The ToolSelectionAccuracyEvaluator returns a list of EvaluationOutput objects (one per tool call) with:

score: 1.0 (Yes) or 0.0 (No)
test_pass: True if score is 1.0, False otherwise
reason: Step-by-step reasoning explaining the evaluation
label: "Yes" or "No"

What Gets Evaluated¶

The evaluator examines:

Available Tools: All tools that were available to the agent
Previous Conversation History: All prior messages and tool executions
Target Tool Call: The specific tool call being evaluated, including:
Tool name
Tool arguments
Timing of the call

The judge determines if the tool selection was appropriate given the context and whether the timing was correct.

Best Practices¶

Use with Proper Telemetry Setup: The evaluator requires trajectory information captured via OpenTelemetry
Provide Clear Tool Descriptions: Ensure tools have clear, descriptive names and documentation
Test Multiple Scenarios: Include cases where tool selection is obvious and cases where it's ambiguous
Combine with Parameter Evaluator: Use alongside ToolParameterAccuracyEvaluator for complete tool usage assessment
Review Reasoning: Always review the reasoning to understand selection decisions

Common Patterns¶

Pattern 1: Validating Tool Choice¶

Ensure agents select the most appropriate tool from multiple options.

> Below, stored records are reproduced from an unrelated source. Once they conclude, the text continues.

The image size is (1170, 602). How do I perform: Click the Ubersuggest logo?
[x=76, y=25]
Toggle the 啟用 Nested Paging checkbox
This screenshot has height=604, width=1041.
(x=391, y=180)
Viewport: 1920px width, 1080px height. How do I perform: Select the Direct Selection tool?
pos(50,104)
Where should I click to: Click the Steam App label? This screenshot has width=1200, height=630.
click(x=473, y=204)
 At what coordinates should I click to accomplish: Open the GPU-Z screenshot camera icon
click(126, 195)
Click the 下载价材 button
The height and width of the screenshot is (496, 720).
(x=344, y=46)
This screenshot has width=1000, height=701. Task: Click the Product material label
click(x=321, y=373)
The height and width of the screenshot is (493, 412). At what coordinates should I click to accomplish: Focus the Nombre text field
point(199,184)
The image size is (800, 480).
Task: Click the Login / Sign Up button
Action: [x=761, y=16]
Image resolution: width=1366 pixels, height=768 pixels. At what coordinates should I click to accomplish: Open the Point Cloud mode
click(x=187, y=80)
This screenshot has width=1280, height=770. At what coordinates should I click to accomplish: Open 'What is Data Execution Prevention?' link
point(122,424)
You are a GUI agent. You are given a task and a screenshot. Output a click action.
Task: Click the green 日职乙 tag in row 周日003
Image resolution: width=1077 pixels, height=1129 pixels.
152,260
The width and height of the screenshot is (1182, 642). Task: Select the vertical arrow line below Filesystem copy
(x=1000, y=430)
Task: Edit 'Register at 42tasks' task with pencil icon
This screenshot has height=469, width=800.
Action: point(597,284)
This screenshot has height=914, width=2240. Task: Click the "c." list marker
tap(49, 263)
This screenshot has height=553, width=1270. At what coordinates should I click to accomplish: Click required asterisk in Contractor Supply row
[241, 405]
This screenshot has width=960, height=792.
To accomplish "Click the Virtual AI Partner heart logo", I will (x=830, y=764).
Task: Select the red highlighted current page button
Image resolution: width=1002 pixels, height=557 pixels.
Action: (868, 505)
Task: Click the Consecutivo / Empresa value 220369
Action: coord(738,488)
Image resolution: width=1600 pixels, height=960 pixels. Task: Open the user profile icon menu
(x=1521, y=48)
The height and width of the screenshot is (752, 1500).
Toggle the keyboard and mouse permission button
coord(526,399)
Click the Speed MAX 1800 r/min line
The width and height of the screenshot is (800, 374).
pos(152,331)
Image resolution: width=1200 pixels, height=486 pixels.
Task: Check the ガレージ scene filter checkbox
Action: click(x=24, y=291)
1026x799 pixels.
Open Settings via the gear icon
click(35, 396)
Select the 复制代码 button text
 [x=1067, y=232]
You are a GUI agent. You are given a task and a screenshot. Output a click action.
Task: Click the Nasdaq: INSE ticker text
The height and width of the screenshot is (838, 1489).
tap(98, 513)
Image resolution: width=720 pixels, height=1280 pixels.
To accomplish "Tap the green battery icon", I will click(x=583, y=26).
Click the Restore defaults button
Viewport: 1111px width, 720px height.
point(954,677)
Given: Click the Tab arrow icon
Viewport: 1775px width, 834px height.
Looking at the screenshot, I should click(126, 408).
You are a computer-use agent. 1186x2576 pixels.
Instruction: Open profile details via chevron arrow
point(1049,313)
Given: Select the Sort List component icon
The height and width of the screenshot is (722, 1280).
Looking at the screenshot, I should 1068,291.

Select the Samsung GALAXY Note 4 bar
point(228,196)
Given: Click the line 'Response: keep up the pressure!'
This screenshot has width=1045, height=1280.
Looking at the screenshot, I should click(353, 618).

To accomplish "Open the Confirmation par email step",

Pattern 2: Detecting Premature Tool Calls¶

Identify cases where agents call tools before gathering necessary information.

Pattern 3: Identifying Missing Tool Calls¶

Detect when agents should have used a tool but didn't.

Common Issues and Solutions¶

Issue 1: No Evaluations Returned¶

Problem: Evaluator returns empty list or no results. Solution: Ensure trajectory is properly captured and includes tool calls.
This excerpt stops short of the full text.